### DATA SHOWN ###

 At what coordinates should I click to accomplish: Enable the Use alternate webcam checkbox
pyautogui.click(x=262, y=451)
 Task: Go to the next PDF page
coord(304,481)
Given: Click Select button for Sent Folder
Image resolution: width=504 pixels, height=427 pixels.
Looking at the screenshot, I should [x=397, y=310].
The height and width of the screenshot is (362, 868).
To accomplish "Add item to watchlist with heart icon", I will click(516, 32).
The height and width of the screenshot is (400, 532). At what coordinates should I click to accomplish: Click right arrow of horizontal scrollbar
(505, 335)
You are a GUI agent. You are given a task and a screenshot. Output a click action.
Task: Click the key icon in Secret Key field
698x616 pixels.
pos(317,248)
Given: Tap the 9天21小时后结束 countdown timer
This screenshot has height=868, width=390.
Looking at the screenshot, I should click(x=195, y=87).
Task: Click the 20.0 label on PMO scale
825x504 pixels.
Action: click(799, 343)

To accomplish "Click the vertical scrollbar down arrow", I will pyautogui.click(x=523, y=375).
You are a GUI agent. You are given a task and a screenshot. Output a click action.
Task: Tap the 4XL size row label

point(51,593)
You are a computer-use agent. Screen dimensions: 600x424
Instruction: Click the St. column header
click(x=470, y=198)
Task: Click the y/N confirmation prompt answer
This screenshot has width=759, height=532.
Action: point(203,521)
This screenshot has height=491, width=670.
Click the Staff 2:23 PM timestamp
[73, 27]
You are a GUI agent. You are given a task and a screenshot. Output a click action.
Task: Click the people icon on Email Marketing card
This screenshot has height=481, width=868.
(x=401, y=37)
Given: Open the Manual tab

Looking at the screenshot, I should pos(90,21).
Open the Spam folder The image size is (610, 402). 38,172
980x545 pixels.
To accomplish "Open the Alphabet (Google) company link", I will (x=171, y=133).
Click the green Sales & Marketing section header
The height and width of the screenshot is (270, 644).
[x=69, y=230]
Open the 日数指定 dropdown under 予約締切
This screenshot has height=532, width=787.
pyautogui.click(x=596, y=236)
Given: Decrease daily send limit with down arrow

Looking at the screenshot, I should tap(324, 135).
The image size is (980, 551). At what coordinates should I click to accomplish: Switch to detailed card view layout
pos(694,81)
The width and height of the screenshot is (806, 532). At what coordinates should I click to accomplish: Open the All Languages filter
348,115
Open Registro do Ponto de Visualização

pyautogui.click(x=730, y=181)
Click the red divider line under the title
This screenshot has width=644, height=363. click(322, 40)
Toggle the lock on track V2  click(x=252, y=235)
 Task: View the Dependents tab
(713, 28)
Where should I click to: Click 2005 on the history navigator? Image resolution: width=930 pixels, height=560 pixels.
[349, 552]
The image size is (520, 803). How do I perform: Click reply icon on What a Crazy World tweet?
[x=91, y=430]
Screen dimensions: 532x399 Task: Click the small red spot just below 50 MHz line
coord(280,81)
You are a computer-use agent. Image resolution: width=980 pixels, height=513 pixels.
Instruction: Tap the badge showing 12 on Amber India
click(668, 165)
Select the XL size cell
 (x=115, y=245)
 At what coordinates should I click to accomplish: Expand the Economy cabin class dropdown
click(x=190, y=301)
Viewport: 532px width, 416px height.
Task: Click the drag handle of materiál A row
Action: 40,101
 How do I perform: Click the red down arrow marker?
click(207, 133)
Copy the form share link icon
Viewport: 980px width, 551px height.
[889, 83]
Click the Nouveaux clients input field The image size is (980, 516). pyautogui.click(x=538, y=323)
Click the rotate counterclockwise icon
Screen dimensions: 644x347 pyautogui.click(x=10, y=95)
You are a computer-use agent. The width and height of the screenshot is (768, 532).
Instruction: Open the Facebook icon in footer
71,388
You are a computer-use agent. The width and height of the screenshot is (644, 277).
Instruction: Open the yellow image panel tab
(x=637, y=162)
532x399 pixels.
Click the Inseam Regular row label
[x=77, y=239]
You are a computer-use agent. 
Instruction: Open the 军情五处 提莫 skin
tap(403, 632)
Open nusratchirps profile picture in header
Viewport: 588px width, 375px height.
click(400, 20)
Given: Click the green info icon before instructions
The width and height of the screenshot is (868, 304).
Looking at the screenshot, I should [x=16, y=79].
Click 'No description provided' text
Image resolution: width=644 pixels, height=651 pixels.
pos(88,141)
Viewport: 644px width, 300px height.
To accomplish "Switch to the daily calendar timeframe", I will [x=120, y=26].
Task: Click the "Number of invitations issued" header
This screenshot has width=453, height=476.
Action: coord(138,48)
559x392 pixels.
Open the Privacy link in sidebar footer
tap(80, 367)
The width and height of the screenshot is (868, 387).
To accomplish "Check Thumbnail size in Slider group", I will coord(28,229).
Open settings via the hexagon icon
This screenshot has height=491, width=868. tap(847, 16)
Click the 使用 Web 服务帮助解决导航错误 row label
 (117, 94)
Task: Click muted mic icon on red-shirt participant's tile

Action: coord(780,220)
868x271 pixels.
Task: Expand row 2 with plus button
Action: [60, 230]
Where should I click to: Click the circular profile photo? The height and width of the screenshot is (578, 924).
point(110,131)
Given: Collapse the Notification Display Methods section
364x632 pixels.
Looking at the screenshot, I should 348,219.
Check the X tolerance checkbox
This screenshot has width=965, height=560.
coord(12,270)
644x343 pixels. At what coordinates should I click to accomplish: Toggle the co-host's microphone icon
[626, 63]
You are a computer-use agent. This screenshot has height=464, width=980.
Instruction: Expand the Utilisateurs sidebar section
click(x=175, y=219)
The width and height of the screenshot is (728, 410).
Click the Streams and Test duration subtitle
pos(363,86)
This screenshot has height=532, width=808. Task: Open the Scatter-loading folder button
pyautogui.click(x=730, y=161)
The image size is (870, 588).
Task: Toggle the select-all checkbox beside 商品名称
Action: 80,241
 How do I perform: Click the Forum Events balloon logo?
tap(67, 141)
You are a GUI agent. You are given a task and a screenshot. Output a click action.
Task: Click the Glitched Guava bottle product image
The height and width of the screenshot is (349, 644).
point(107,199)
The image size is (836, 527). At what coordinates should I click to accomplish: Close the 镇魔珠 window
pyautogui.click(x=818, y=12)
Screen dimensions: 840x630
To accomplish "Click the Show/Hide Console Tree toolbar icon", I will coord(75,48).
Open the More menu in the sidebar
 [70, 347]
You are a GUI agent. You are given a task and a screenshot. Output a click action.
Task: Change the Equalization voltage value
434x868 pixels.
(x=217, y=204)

###

--- EXERCISE BRIEF ---
Reproduce the entries above in full, exactly as they read.

--- SOLUTION FOR THIS TASK ---
 At what coordinates should I click to accomplish: Enable the Use alternate webcam checkbox
pyautogui.click(x=262, y=451)
 Task: Go to the next PDF page
coord(304,481)
Given: Click Select button for Sent Folder
Image resolution: width=504 pixels, height=427 pixels.
Looking at the screenshot, I should [x=397, y=310].
The height and width of the screenshot is (362, 868).
To accomplish "Add item to watchlist with heart icon", I will click(516, 32).
The height and width of the screenshot is (400, 532). At what coordinates should I click to accomplish: Click right arrow of horizontal scrollbar
(505, 335)
You are a GUI agent. You are given a task and a screenshot. Output a click action.
Task: Click the key icon in Secret Key field
698x616 pixels.
pos(317,248)
Given: Tap the 9天21小时后结束 countdown timer
This screenshot has height=868, width=390.
Looking at the screenshot, I should click(x=195, y=87).
Task: Click the 20.0 label on PMO scale
825x504 pixels.
Action: click(799, 343)

To accomplish "Click the vertical scrollbar down arrow", I will pyautogui.click(x=523, y=375).
You are a GUI agent. You are given a task and a screenshot. Output a click action.
Task: Tap the 4XL size row label

point(51,593)
You are a computer-use agent. Screen dimensions: 600x424
Instruction: Click the St. column header
click(x=470, y=198)
Task: Click the y/N confirmation prompt answer
This screenshot has width=759, height=532.
Action: point(203,521)
This screenshot has height=491, width=670.
Click the Staff 2:23 PM timestamp
[73, 27]
You are a GUI agent. You are given a task and a screenshot. Output a click action.
Task: Click the people icon on Email Marketing card
This screenshot has height=481, width=868.
(x=401, y=37)
Given: Open the Manual tab

Looking at the screenshot, I should pos(90,21).
Open the Spam folder The image size is (610, 402). 38,172
980x545 pixels.
To accomplish "Open the Alphabet (Google) company link", I will (x=171, y=133).
Click the green Sales & Marketing section header
The height and width of the screenshot is (270, 644).
[x=69, y=230]
Open the 日数指定 dropdown under 予約締切
This screenshot has height=532, width=787.
pyautogui.click(x=596, y=236)
Given: Decrease daily send limit with down arrow

Looking at the screenshot, I should tap(324, 135).
The image size is (980, 551). At what coordinates should I click to accomplish: Switch to detailed card view layout
pos(694,81)
The width and height of the screenshot is (806, 532). At what coordinates should I click to accomplish: Open the All Languages filter
348,115
Open Registro do Ponto de Visualização

pyautogui.click(x=730, y=181)
Click the red divider line under the title
This screenshot has width=644, height=363. click(322, 40)
Toggle the lock on track V2  click(x=252, y=235)
 Task: View the Dependents tab
(713, 28)
Where should I click to: Click 2005 on the history navigator? Image resolution: width=930 pixels, height=560 pixels.
[349, 552]
The image size is (520, 803). How do I perform: Click reply icon on What a Crazy World tweet?
[x=91, y=430]
Screen dimensions: 532x399 Task: Click the small red spot just below 50 MHz line
coord(280,81)
You are a computer-use agent. Image resolution: width=980 pixels, height=513 pixels.
Instruction: Tap the badge showing 12 on Amber India
click(668, 165)
Select the XL size cell
 (x=115, y=245)
 At what coordinates should I click to accomplish: Expand the Economy cabin class dropdown
click(x=190, y=301)
Viewport: 532px width, 416px height.
Task: Click the drag handle of materiál A row
Action: 40,101
 How do I perform: Click the red down arrow marker?
click(207, 133)
Copy the form share link icon
Viewport: 980px width, 551px height.
[889, 83]
Click the Nouveaux clients input field The image size is (980, 516). pyautogui.click(x=538, y=323)
Click the rotate counterclockwise icon
Screen dimensions: 644x347 pyautogui.click(x=10, y=95)
You are a computer-use agent. The width and height of the screenshot is (768, 532).
Instruction: Open the Facebook icon in footer
71,388
You are a computer-use agent. The width and height of the screenshot is (644, 277).
Instruction: Open the yellow image panel tab
(x=637, y=162)
532x399 pixels.
Click the Inseam Regular row label
[x=77, y=239]
You are a computer-use agent. 
Instruction: Open the 军情五处 提莫 skin
tap(403, 632)
Open nusratchirps profile picture in header
Viewport: 588px width, 375px height.
click(400, 20)
Given: Click the green info icon before instructions
The width and height of the screenshot is (868, 304).
Looking at the screenshot, I should [x=16, y=79].
Click 'No description provided' text
Image resolution: width=644 pixels, height=651 pixels.
pos(88,141)
Viewport: 644px width, 300px height.
To accomplish "Switch to the daily calendar timeframe", I will [x=120, y=26].
Task: Click the "Number of invitations issued" header
This screenshot has width=453, height=476.
Action: coord(138,48)
559x392 pixels.
Open the Privacy link in sidebar footer
tap(80, 367)
The width and height of the screenshot is (868, 387).
To accomplish "Check Thumbnail size in Slider group", I will coord(28,229).
Open settings via the hexagon icon
This screenshot has height=491, width=868. tap(847, 16)
Click the 使用 Web 服务帮助解决导航错误 row label
 (117, 94)
Task: Click muted mic icon on red-shirt participant's tile

Action: coord(780,220)
868x271 pixels.
Task: Expand row 2 with plus button
Action: [60, 230]
Where should I click to: Click the circular profile photo? The height and width of the screenshot is (578, 924).
point(110,131)
Given: Collapse the Notification Display Methods section
364x632 pixels.
Looking at the screenshot, I should 348,219.
Check the X tolerance checkbox
This screenshot has width=965, height=560.
coord(12,270)
644x343 pixels. At what coordinates should I click to accomplish: Toggle the co-host's microphone icon
[626, 63]
You are a computer-use agent. This screenshot has height=464, width=980.
Instruction: Expand the Utilisateurs sidebar section
click(x=175, y=219)
The width and height of the screenshot is (728, 410).
Click the Streams and Test duration subtitle
pos(363,86)
This screenshot has height=532, width=808. Task: Open the Scatter-loading folder button
pyautogui.click(x=730, y=161)
The image size is (870, 588).
Task: Toggle the select-all checkbox beside 商品名称
Action: 80,241
 How do I perform: Click the Forum Events balloon logo?
tap(67, 141)
You are a GUI agent. You are given a task and a screenshot. Output a click action.
Task: Click the Glitched Guava bottle product image
The height and width of the screenshot is (349, 644).
point(107,199)
The image size is (836, 527). At what coordinates should I click to accomplish: Close the 镇魔珠 window
pyautogui.click(x=818, y=12)
Screen dimensions: 840x630
To accomplish "Click the Show/Hide Console Tree toolbar icon", I will coord(75,48).
Open the More menu in the sidebar
 [70, 347]
You are a GUI agent. You are given a task and a screenshot. Output a click action.
Task: Change the Equalization voltage value
434x868 pixels.
(x=217, y=204)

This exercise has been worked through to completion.